Rishi Sunak has rightly resigned. He didn’t have any other option. But he rather cryptically said that he would leave when the party had put into place arrangements for the section of a new leader. In theory that could be next week. So if he goes next week, who does PMQs for the opposition between now and the end of September? Who appoints a shadow team?

This won’t happen, largely because there is no mechanism for it to happen in the Tory Party rules, but there is surely an argument for an interim leader to take over until a proper leadership election can be arranged later in the year, or even in early 2025. It could be kicked off at the party conference.

All successful political parties are coalitions. All unsuccessful parties are more like sects. They become ideological and cannot accept that their party should be a broad church. That’s the way the Conservative Party is heading, but that way lies madness, as the Republicans in America have found. So when Suella Braverman says the Conservative Party hasn’t been conservative enough, you know what direction she would lead the party in.

What she should do is heed the wise words of Sir Robert Buckland in his concession speech, when he lost to Heidi Alexander in Swindon. He warned of the dangers of trying to cosy up to Reform. While Nigel Farage may have been a Conservative in the past, he’s devoted the last 30 years to trying to destroy it. You can’t appease Reform. You can’t out-Farage Nigel Farage.

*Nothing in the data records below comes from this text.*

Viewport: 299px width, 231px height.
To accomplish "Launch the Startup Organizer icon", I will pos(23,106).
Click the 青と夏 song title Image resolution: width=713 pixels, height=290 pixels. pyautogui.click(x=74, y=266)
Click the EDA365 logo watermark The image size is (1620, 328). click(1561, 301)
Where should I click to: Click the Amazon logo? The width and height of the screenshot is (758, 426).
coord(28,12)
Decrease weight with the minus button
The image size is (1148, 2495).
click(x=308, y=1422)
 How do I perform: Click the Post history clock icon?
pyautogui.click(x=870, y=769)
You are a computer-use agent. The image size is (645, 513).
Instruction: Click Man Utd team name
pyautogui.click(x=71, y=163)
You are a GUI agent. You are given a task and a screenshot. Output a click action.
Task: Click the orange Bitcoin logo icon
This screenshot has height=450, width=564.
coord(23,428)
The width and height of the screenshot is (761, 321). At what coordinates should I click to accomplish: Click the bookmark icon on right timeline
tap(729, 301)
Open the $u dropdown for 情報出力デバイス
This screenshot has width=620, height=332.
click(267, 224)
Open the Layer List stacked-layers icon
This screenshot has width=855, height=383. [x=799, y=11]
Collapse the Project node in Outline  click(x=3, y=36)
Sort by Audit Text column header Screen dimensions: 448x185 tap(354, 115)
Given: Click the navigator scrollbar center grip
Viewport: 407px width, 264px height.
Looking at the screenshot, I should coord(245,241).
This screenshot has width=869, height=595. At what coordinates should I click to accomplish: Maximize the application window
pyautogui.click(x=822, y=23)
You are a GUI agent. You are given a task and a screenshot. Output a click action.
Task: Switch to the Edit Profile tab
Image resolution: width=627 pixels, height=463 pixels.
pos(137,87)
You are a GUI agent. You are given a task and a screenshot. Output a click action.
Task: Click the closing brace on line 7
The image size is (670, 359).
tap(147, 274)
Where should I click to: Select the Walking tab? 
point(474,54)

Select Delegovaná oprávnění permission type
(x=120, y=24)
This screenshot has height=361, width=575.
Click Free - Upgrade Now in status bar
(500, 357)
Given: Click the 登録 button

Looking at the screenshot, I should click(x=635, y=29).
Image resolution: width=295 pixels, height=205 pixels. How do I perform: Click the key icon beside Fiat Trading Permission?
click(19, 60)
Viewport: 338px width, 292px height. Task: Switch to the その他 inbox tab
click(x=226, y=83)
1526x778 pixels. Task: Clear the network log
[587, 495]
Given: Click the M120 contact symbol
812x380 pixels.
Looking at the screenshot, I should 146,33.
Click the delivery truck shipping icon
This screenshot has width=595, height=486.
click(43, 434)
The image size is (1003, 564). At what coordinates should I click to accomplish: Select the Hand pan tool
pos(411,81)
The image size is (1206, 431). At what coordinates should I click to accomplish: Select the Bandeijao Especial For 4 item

Braverman, and possibly one or two other potential leadership candidates, may well think it would be wise to contemplate a merger with Reform and unite the Right. Whatever superficial attractions that may offer, it would effectively be a reverse takeover of the Conservative Party by Reform UK. And it would result in many centrist and One Nation Conservatives jumping off the other end.

Potential leadership candidates like Tom Tugendhat, Victoria Atkins or Jeremy Hunt would have no truck with this approach, but others probably would. With Penny Mordaunt out of the picture, having lost her seat, James Cleverly is the only big beast who could be described as ‘centrist’ but he has so far indicated he wouldn’t stand. I suspect, however, he would be persuadable.

On the right of the party, there will be a bunfight, and the various contenders would be well advised to unite behind one candidate. Suella Braverman, Esther McVey, Priti Patel and Robert Jenrick need to acquire the ability of self-knowledge. None of them has what it takes to unite the party or to be a good leader of the opposition.

Kemi Badenoch is the most likely candidate of the Right, but there are too many of her colleagues who doubt some of her abilities, while recognising that she would certainly take the fight to Keir Starmer. But they ask if she understands the 24/7 nature of the job and would apply herself in the way you need to in that role. The immediate requirement is to calm down the party, start the painful process of a complete policy overhaul and work out how the party structures can be revived in a period where donations are unlikely to be plentiful.

Over the weekend, things will become clearer about the 121 MPs who make up the new Conservative parliamentary party. Are they ERG types or more of a One Nation disposition.

On that, a lot will depend.

But let us not forget. It was Piers Morgan wot won it.